Non si tratta solo di questo. È anche una questione di velocità. C’è stata un’accelerazione improvvisa nella scansione dei miei giorni, uno scatto repentino degli eventi rispetto alla mia capacità di governarli. Immagino succeda qualcosa di simile con il matrimonio, con la nascita di un figlio, con l’acquisto del biglietto fortunato della lotteria.
Nello scatto, molte delle persone che ti vogliono bene si adeguano, azionano i muscoli e ti vengono dietro, cercando di pareggiare il tuo nuovo ritmo. Altre ci rinunciano, vuoi per il fiatone, vuoi perché probabilmente dovevi essere tu a trainarle per un braccio.

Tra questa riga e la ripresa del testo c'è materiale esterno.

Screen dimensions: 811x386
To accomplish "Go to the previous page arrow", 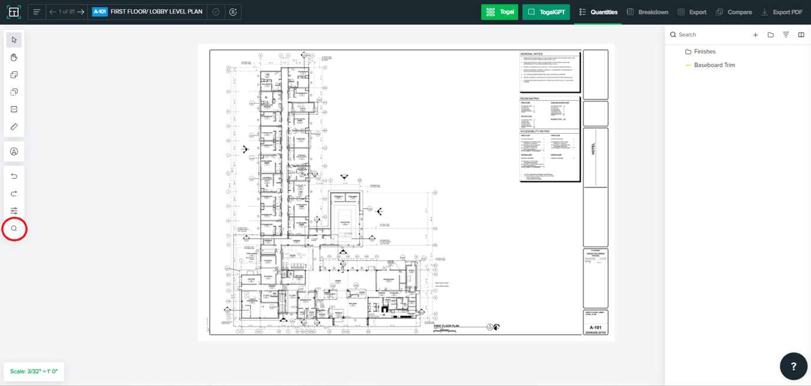I will [x=53, y=12].
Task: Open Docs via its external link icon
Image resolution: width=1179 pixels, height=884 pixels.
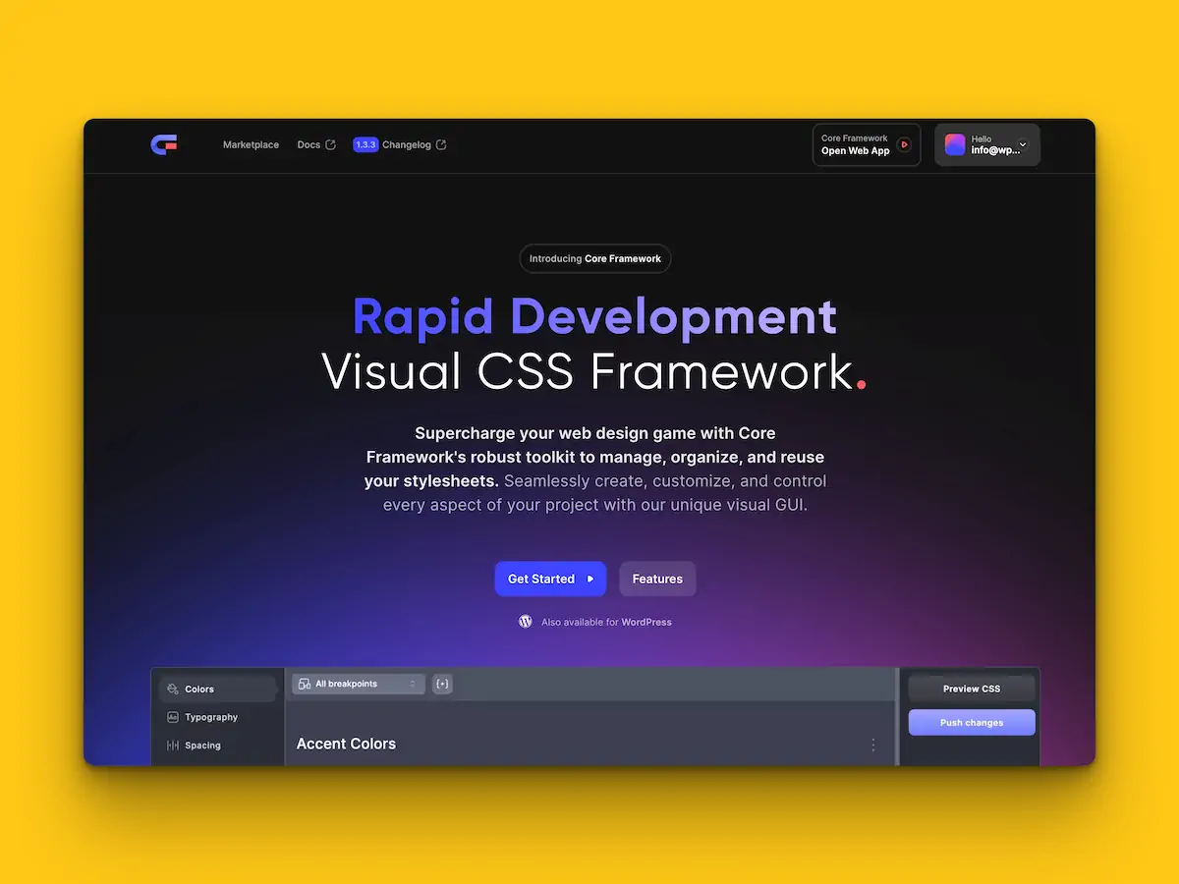Action: [331, 143]
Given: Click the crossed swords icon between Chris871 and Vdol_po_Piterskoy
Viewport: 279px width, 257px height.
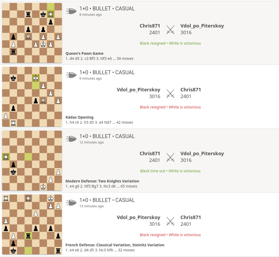Looking at the screenshot, I should click(x=170, y=29).
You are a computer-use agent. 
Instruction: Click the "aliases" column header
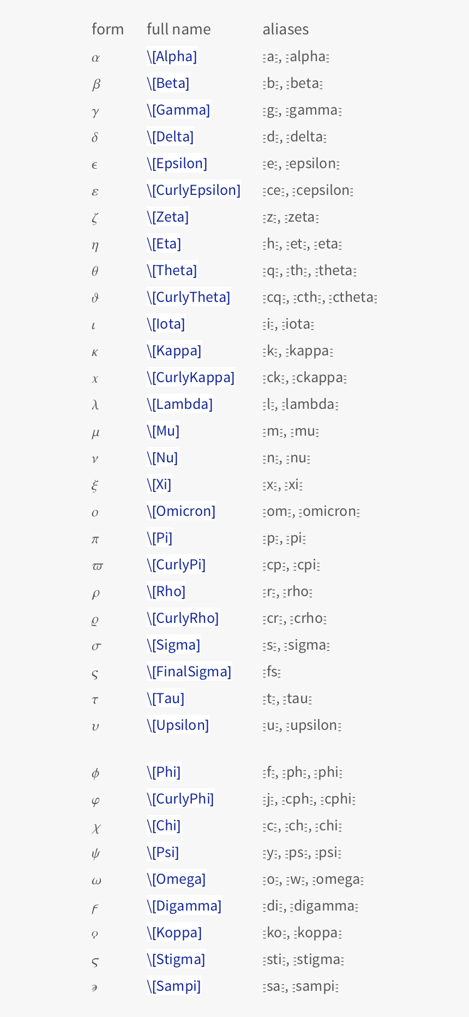tap(286, 29)
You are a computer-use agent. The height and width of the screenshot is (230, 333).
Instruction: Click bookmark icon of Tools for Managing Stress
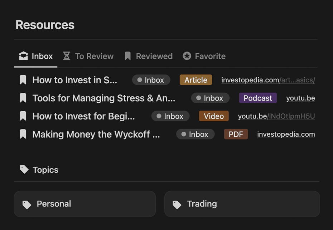click(x=23, y=98)
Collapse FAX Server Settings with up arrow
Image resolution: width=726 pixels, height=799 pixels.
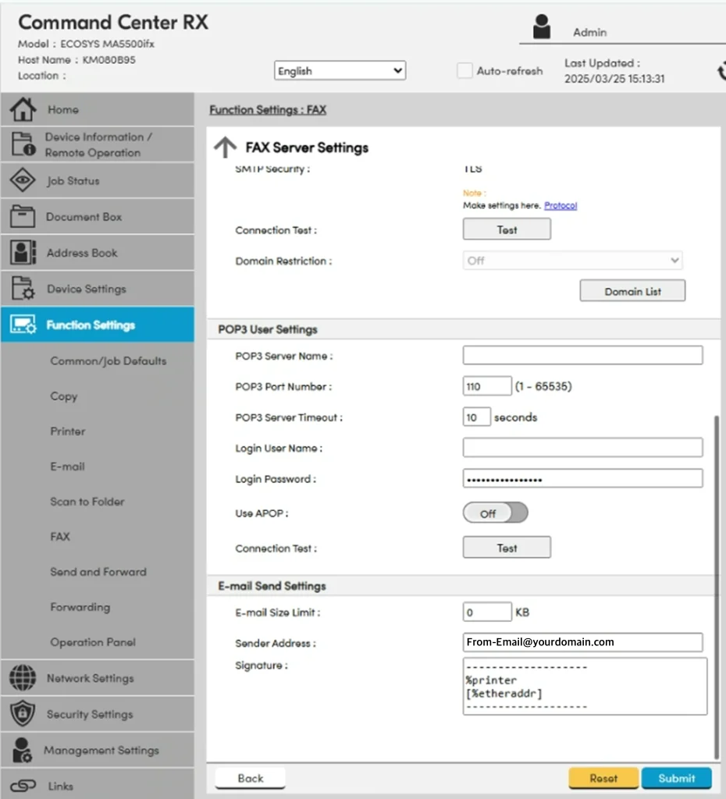coord(225,147)
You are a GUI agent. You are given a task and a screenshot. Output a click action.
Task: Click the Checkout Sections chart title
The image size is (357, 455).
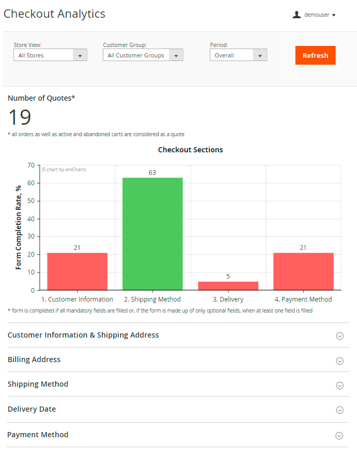[x=191, y=150]
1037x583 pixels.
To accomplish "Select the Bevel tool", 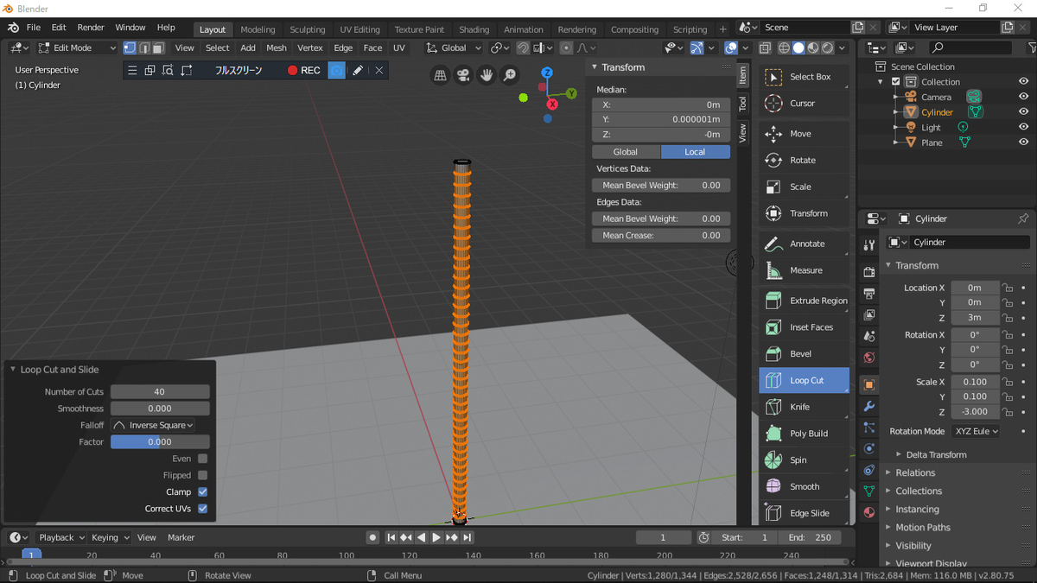I will coord(803,354).
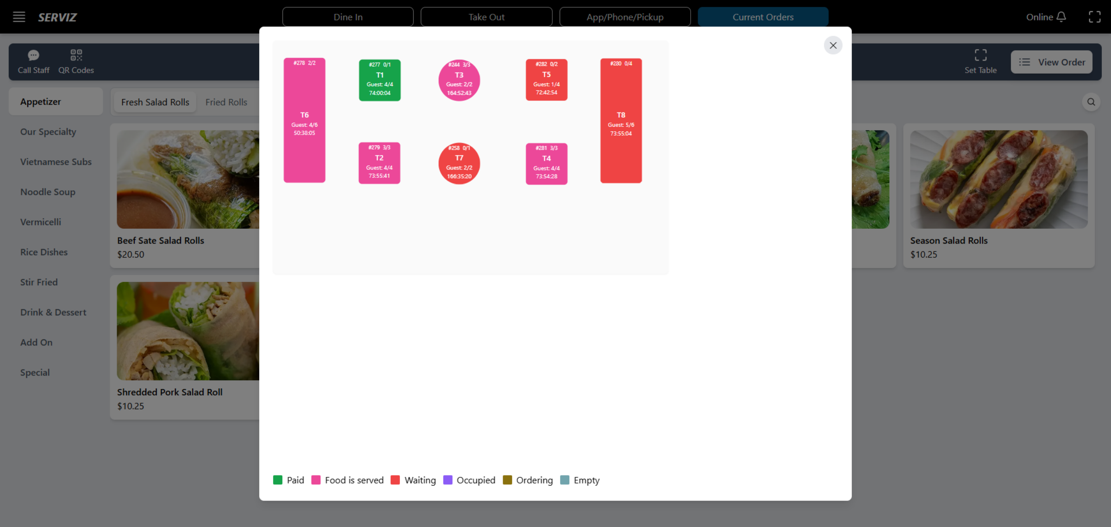Open the Noodle Soup category
The width and height of the screenshot is (1111, 527).
click(x=48, y=192)
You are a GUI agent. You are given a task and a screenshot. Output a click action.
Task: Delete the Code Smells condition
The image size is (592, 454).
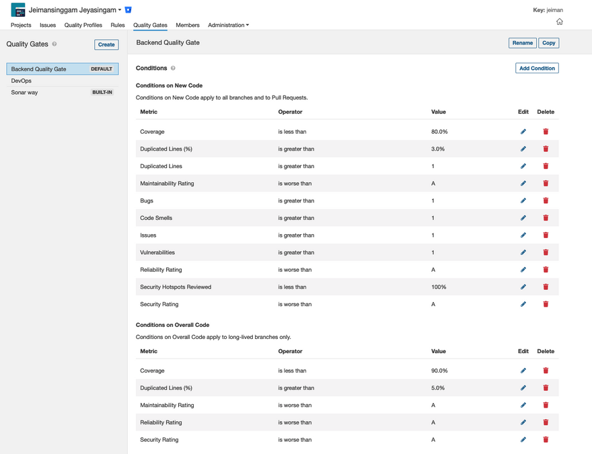[x=546, y=218]
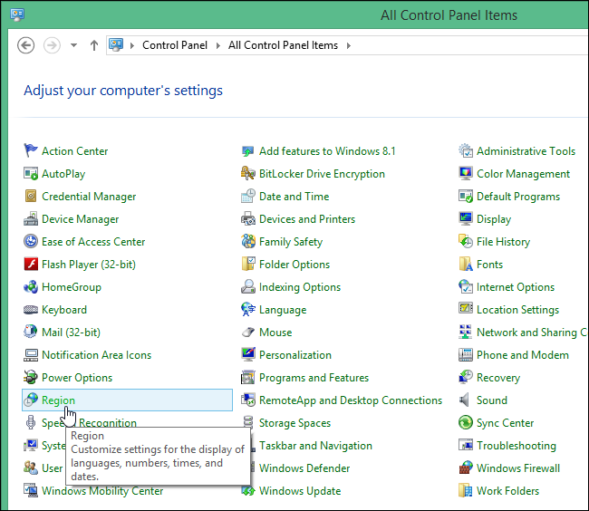Select All Control Panel Items breadcrumb

point(283,45)
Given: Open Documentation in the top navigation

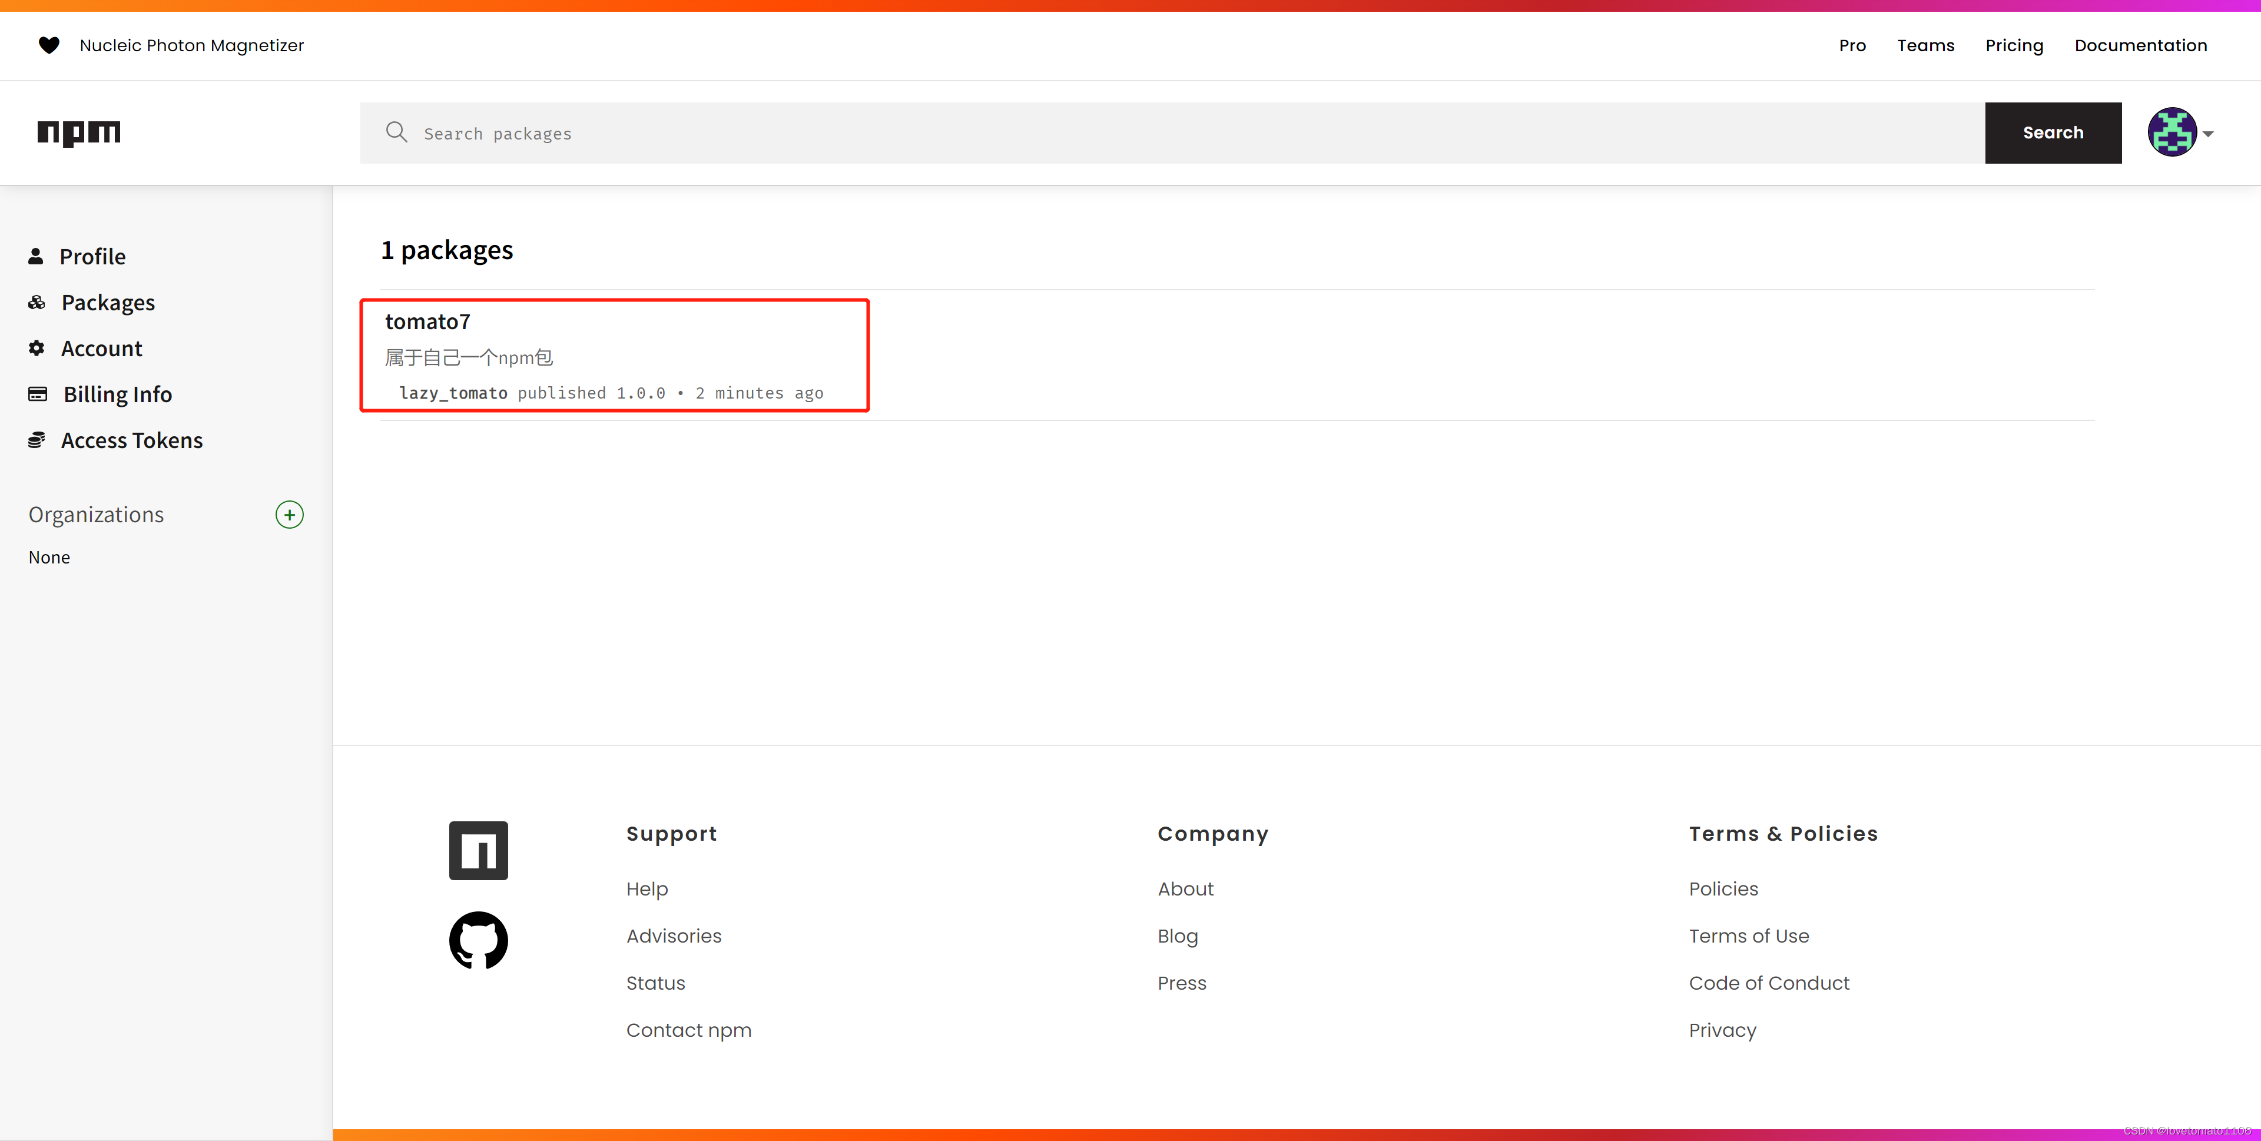Looking at the screenshot, I should point(2141,45).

E alla fine è successo. Nonostante i miei tentativi di equilibrismo, nella corsa qualcosa è andato perduto. Circa un mese fa ho telefonato a un’amica per farle gli auguri di compleanno. Ero in ritardo di un giorno (ma questo mio ritardo si ripeteva ogni anno uguale, da circa dieci anni, tanto da essersi trasformato in una sorta di rituale dell’imperfezione. Mi consideravo, quindi, ancora in tempo). «Oh, ma chi si sente!» ha esordito lei. «Ti sei quasi ricordato del mio compleanno. Che grande onore!». Nel suo tono c’era qualcosa di più di una nuance di risentimento. Poi l’ha detto, chiaro e tondo: «D’altronde, ormai sei una star. Non hai più tempo. Se ho voglia di vederti, mi basta accendere la televisione». Il resto della telefonata non me lo ricordo.
Ma tu? Ma io?
Ambiente, persone sconosciute, persone conosciute e affezionate. Per cerchi concentrici sempre più stretti, infine, arrivo a me. E qualcuno di più ostinato, a questo punto, potrebbe protestare: «Va bene. Tutto ciò è chiaro. Ma qui dovevamo parlare del tuo ‘anno Stregato’. Insomma, questo successo cosa ha fatto a te ? Ti ha cambiato, sì o no?».
Intuisco che il verbo «cambiare», in un simile contesto, non è affatto neutro. È piuttosto un sinonimo di «rovinare», di «tradire», di «stravolgere». Così mi ritraggo, ancora una volta. Maschero il terrore con un sorriso imbarazzato. «Cambiato? Me come persona, come uomo, intendi? Io… sinceramente… non lo so». Ma il mio interlocutore insiste, cambia strategia. E forse, finalmente, azzecca il punto: «Sì, però… come ti senti?». Giusto. Come mi sento? Ci rifletto un secondo. «Bene. Libero».